What's Up Doc Competition at TIFF 2023


Inaugurated during the previous edition, when You Are Ceausescu to me won the section prize, the What's Up, Doc? Competition continues in the same playful vein, with a focus not only on classic documentaries but also on films that tread the fine line between fact and fiction. "Regardless of the path they take, which can sometimes be mystifying, breaking the rules of the genre, the ten films in What's Up, Doc? get to the truth of the matter each in its own way, whether it's about antiheroes with larger-than-life ambitions, personal quests that never really end, or real portraits of niche communities constructed with the weapons of experimental film or fiction." (Mihai Chirilov)

The Muslim protagonist of Crows Are White (d. Ahsen Nadeem) goes on a spiritual journey to a Buddhist monastery to get out of a personal impasse, while the main female character of The Land You Belong (d. Elena Rebeca Carini) returns to Romania for the first time after being adopted by an Italian couple in the 1990s, in search of her biological family and her own identity. Another Romanian coproduction, the provocative hybrid Anhell69 (d. Theo Montoya) combines the negative memories and elegiac nostalgia of a young Colombian filmmaker raised in the conservative and violent labyrinth of Medellin.

Awarded at Transilvania Shorts in 2017, Slovak Denis Dobrovoda returns to Romania with a genuine documentary, The Cathedral (Grand Prix in Krakow), the story of a grandiose genius who, for 60 years, built a giant cathedral out of recycled material and rubbish, by himself, with no knowledge of architecture.
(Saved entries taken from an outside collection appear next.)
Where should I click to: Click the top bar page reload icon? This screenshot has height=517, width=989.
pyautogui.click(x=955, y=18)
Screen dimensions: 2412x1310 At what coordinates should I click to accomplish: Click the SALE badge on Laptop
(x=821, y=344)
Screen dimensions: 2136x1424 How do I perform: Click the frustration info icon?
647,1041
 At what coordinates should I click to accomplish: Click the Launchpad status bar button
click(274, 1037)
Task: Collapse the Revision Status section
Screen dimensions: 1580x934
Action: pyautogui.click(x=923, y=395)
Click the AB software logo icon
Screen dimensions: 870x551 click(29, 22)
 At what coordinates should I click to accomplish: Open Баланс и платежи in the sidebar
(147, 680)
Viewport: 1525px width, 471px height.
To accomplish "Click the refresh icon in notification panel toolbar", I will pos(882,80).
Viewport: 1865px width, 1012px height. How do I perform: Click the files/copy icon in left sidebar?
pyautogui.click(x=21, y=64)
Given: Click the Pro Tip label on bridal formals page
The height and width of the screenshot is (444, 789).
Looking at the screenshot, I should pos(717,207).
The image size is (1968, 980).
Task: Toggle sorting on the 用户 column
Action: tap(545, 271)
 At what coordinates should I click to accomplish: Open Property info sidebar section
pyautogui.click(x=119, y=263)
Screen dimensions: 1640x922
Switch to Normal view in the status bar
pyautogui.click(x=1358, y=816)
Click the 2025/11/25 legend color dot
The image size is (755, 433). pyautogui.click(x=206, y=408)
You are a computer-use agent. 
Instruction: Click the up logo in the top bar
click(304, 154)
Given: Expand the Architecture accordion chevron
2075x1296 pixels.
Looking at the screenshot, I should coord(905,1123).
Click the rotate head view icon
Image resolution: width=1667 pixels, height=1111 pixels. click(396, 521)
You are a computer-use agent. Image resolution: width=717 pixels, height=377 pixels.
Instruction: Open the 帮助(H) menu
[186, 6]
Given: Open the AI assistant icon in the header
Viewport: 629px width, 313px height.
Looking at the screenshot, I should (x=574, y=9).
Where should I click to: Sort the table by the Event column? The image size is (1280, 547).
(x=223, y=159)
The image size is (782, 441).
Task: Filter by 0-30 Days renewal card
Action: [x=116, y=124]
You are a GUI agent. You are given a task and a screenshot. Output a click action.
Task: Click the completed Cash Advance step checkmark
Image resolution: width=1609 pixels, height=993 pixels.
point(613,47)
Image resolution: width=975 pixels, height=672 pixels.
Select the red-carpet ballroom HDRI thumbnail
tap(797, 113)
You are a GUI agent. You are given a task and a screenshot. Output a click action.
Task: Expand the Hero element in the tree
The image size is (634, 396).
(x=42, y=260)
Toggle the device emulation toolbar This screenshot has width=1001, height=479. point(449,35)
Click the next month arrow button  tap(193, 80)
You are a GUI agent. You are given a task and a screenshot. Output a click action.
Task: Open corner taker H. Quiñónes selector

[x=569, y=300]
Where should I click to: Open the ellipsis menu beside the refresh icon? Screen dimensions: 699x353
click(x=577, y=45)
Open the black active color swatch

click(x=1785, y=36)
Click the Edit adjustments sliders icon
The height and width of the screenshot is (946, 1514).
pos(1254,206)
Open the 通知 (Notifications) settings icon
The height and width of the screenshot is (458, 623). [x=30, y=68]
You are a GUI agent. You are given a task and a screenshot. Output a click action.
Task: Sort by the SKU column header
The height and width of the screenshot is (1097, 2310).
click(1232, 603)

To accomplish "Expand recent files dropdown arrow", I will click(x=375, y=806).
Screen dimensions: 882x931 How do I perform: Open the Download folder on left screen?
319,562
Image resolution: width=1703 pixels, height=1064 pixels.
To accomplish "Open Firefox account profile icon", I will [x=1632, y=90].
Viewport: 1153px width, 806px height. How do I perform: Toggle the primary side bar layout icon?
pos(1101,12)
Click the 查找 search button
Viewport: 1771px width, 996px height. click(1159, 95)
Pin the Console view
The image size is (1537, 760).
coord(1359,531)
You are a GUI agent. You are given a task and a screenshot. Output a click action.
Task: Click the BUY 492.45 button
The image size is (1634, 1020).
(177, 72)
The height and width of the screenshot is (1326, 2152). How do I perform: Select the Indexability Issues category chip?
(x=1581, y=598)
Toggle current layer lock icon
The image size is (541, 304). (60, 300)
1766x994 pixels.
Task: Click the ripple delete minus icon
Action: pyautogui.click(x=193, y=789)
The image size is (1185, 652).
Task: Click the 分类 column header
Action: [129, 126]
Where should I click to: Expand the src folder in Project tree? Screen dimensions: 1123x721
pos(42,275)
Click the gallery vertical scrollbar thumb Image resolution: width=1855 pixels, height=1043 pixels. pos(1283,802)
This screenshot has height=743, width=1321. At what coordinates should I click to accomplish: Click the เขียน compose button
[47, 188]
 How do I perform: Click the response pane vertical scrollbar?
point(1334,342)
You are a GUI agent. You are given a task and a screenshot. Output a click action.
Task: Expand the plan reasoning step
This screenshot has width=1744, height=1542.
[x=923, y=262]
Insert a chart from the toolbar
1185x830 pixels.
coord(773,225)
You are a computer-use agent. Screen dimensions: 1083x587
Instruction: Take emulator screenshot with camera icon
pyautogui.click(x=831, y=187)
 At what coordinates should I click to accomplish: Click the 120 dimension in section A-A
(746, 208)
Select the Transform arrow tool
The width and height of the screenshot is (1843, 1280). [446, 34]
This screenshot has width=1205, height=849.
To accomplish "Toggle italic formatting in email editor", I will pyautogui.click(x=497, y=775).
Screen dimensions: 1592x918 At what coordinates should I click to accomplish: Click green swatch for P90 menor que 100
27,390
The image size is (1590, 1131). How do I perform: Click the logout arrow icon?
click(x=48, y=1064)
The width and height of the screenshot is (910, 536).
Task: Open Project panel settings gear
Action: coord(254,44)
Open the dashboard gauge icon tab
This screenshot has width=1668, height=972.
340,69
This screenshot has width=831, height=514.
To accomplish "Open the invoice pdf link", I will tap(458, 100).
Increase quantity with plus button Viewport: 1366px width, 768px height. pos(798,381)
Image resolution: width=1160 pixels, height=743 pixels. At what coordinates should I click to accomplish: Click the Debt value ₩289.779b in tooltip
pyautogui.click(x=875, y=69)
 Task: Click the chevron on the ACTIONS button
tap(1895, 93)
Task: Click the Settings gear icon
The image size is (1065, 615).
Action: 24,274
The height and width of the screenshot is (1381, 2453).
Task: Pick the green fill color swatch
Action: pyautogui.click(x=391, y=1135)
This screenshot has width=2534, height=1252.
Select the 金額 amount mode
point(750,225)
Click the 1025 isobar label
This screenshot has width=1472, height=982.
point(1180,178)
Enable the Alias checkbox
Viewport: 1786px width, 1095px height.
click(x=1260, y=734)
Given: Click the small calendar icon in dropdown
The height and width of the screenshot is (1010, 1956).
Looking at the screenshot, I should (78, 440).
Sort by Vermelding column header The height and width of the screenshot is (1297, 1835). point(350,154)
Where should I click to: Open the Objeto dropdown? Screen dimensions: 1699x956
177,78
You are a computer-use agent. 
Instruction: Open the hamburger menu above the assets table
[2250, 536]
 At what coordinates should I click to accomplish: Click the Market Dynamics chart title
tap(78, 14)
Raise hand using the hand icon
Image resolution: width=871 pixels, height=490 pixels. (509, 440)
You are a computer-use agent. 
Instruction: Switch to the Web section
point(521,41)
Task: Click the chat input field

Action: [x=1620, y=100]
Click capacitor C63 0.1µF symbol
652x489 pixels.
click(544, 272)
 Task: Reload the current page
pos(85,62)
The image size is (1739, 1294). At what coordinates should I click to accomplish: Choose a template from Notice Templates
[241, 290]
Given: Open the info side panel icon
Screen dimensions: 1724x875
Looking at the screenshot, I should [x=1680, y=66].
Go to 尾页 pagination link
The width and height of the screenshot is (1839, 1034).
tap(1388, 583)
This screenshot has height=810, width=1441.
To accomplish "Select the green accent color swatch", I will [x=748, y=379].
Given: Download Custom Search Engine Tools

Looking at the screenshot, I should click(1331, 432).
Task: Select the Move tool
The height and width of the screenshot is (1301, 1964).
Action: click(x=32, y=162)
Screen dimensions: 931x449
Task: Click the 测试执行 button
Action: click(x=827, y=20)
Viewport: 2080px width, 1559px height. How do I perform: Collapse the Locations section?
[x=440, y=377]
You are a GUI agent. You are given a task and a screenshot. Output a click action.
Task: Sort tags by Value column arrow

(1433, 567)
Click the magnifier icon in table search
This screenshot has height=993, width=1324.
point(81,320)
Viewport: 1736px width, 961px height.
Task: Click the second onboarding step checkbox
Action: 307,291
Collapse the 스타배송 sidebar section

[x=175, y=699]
At the other end of the spectrum, non-conformist artist Giovanni Bucchieri, a former dancer with the Royal Swedish Ballet, packs a seductive autobiographical archival documentary about a failed love affair into a subversive fiction about love found in 100 Seasons.

Fresh perspectives on masculinity and femininity can be found in Dogwatch (d. Gregoris Rentis) and Smoke Sauna Sisterhood (d. Anna Hints). The former is a three-part open-air portrait of mercenaries hired to protect ships from modern pirates, while the latter brings out, in the chiaroscuro of a sauna, the deepest traumas and secrets of a group of women in an introspective and liberating therapy.

Three other films about niche communities round out the What's Up, Doc? competition - Like an Island (dir. Tizian Büchi, Grand Prix at Visions du Réel), Knit's Island (dir. Ekiem Barbier, Guilhem Causse and Quentin L'Helgouac'h) and The Outliers (dir. Raphaël Mathié) - and in all three, elements of fiction play a special role: from the magical realism that pace life in a quiet Lausanne neighbourhood, to the muckraking vision of two immigrant guards, to the avatars of film directors who spend thousands of hours in the virtual space of a survival-type video game to win the trust of its users, and, last but not least, to the stylised mise en scène of a forgotten Hamlet in the French Alps, where the few inhabitants seem unaffected by the pace and hardships of the modern world.